| Actually, you wouldn't.
This is the US code, not the legislative info :) I actually tried to create this once (with a team behind me, in fact) with what's available or possible with the legislative info. THOMAS theoretically published in XML, but it's missing a lot of info. Not only is this info not published, it's not even stored.
They still are literally passing bills around to each other in some cases. You'd have to sit in on committee markup hearings, etc. Even the small amount that is published from markups or whatever doesn't tell you who did it, only that it was done. Some committees were willing to give more info. None were willing to essentially publish the in-flight staff attorney or other versions that would tell you for real who changed something. Remember also that hg/git diff does not display what really happened.
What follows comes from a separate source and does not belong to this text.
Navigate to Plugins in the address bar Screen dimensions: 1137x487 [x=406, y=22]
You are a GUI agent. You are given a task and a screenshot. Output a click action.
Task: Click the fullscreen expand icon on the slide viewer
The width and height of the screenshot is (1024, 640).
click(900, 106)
It is displaying "how can i produce version B from version A using some minimal or near-minimal set of changes", converted to a line (or sub-line) based set of changes. This does not tell you history, only one possible set of changes. THOMAS does publish some in-flight versions of bills, but again, it's not really enough to do what you really want to do. I can tell you a bill changed between introduction and markup, and was different again when it got back to the floor. I can even, in some cases, tell you what was amended/deleted.
I can't tell you who did it. (Well, i can tell you with some percentage accuracy, because we built a machine learning model, but ..) |
In most Parliamentary democracies you can only propose amendments from one of the two chambers, so any amendment can always be traced to the Parliamentarian who moved it.